- [Qué hacer]
**A)** En el fragmento sobre Don Quijote, cambia "baciyelmo" por "casco" y reproduce todo desde "Pero no es que" hasta "ve como son.".
**B)** Prolonga el fragmento sobre Don Quijote a partir del punto en que se detiene.

- [Fragmento]
▼
Se trata, al parecer, fundamentalmente de una alteración epistemo­lógica, una perturbación de las funciones destinadas a la visión del mundo: Don Quijote no ve las cosas como son: ni ve los flacos cuartos de Rocinante, ni la condición de la Tolosa y la Molinera, mozas de arrie­ro (I 3), ni los polvorientos rebaños (I 18) o los molinos (1 2), ni las bacías de barbero, ni la mala condición de los galeotos, ni el postizo engaño de Dorotea Micomicona, ni la imagen de la Virgen en proce­sión (I 52), que para él no puede ser menos que doliente señora presa de malandrines, ni se ve a sí mismo, a las puertas de la vejez, enteco y mustio.
Pero no es que realmente no vea Don Quijote las cosas: en verdad las ve, y nota puntualmente las polvaredas del camino y el silbato del porquero y el braceo de las aspas y las mas pequeñas abolladuras del baciyelmo y las lágrimas en los ojos de la Virgen, y curiosamente inquiere cada pecado de los galeotos, y sabe las muelas que tiene en la boca y los pollinos que guarda en casa;  y ve cada uno de los muñecos de Maese Pedro (II 26) :  ¡cómo, si hasta discernía la  impropiedad de que en la función  sonaran  campanas  en  país  de   moros!; y sus cuchilladas con propia puntería dirigidas iban a pequeños muñecos, que así los dejó de molidos. No, pues: lo que sucede no es que no vea las cosas, sino que ve otras además o encima o debajo de ellas, que no las ve como son.
Grave locura esta de no ver las cosas como son. Pero, a bien mirar, ¿cómo son las cosas? Porque evidentemente, para catalogar y despreciar la manera de ver las cosas de Don Quijote, fuerza es que estemos nos­otros muy seguros de que nosotros sí sabemos verlas como son en la realidad. Y solemos en efecto estar muy seguros, dormir muy tranquilos sobre la seguridad de conocer la realidad de las cosas.
Y eso que ha habido siempre gente maliciosa y alborotadora que se ha dedicado a demostrarnos que nuestro conocimiento de esa realidad no tiene el menor fundamento: por ejemplo, Zenón de Elea trató de ha­cernos ver que somos incapaces de una formulación racional adecuada para expresar lo que creemos ver como tiempo, espacio, movimiento: por­que es evidente que si un camino es divisible en trechos, Aquiles tendrá que llegar al sitio en que estaba la tortuga antes que él, y cuando llegue ahí, tendrá que llegar a donde la tortuga está ahora; pero, al llegar él aquí, la tortuga estará un poco más lejos y, proseguida la división al infi­nito, Aquiles nunca alcanzará a la tortuga. Claro que podía pensarse que no hay divisiones, sino absoluta continuidad; pero, entonces, ¿de dónde ese trecho de un estadio que la tortuga le saca a Aquiles al empezar?; y, en rigor, en un todo continuo (hólon synechés de Parménides), ¿cómo iban a existir esas partes que designamos como "Aquiles" y "tortuga"?
▲
- [Material proporcionado]
▼
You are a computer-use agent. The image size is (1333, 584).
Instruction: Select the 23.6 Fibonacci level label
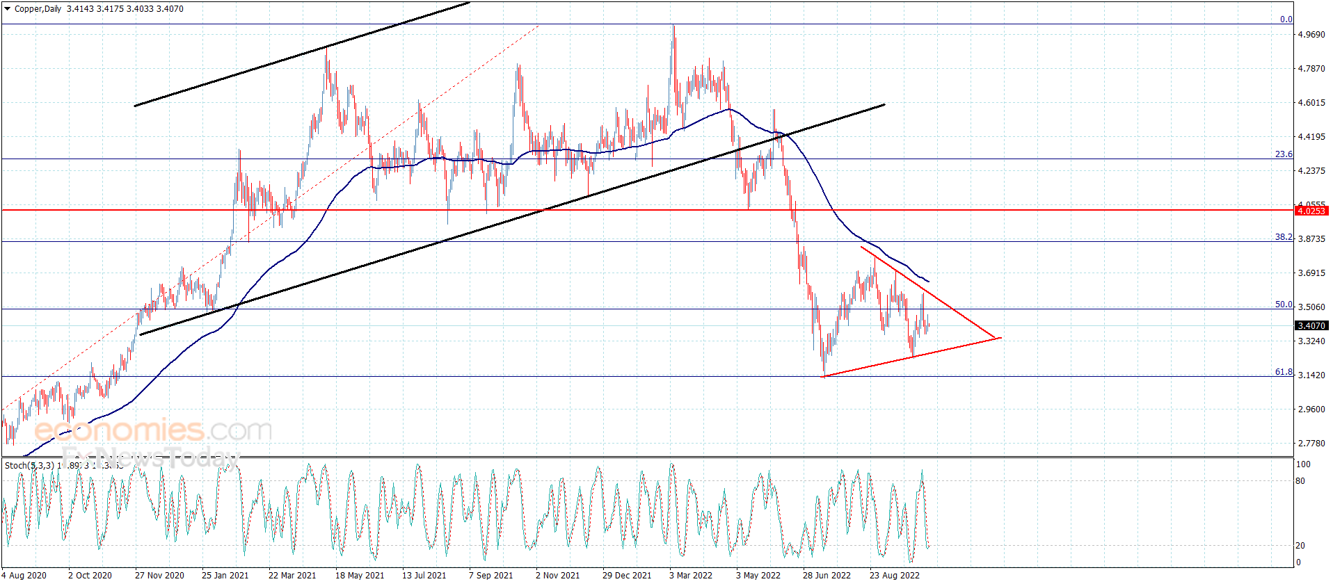pos(1283,154)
▲
- [Respuestas]
**A)**
Pero no es que realmente no vea Don Quijote las cosas: en verdad las ve, y nota puntualmente las polvaredas del camino y el silbato del porquero y el braceo de las aspas y las mas pequeñas abolladuras del casco y las lágrimas en los ojos de la Virgen, y curiosamente inquiere cada pecado de los galeotos, y sabe las muelas que tiene en la boca y los pollinos que guarda en casa;  y ve cada uno de los muñecos de Maese Pedro (II 26) :  ¡cómo, si hasta discernía la  impropiedad de que en la función  sonaran  campanas  en  país  de   moros!; y sus cuchilladas con propia puntería dirigidas iban a pequeños muñecos, que así los dejó de molidos. No, pues: lo que sucede no es que no vea las cosas, sino que ve otras además o encima o debajo de ellas, que no las ve como son.

**B)**
Es esta una vieja voz intranquilizadora, que Aristóteles creía buenamente haber acallado catalogándola de paralogismo, y lo mismo la Ma­temática del cálculo diferencial, para la cual todo se reducía a un sen­cillo problema; contando –claro está-  con la operación del paso al límite, es decir, hacer que un infinitésimo de cuando en cuando sea igual a cero. Pero la flecha de Zenón seguía traspasando, a veinticuatro siglos de distancia, el corazón de Paul Valéry (Zenon! Cruel Zenon! Zenon d'Elée; /m'as tu percé de cette flèche ailée, / qui vibre, vole, et qui ne vole pas;  estr. 21 del Cem. Mar.); y es interesante leer hoy el librillo de un matemático, Jürgen Mau sobre los infinitesimales, o el lúcido estudio que el año pasado publicó Jean Zafirópulo con el título de Vox Zenonis, donde hace notar las repercusiones entre las teorías físicas mo­dernas de esta vieja voz que canta el desacuerdo entre nuestras diarias concepciones de la vida y las formulaciones científicas que tratan de fun­damentarlas. También hasta por estas tierras volvía esa voz a resonar en nuestros días en la voz llena de claridad y soberana guasa de Juan de Mairena.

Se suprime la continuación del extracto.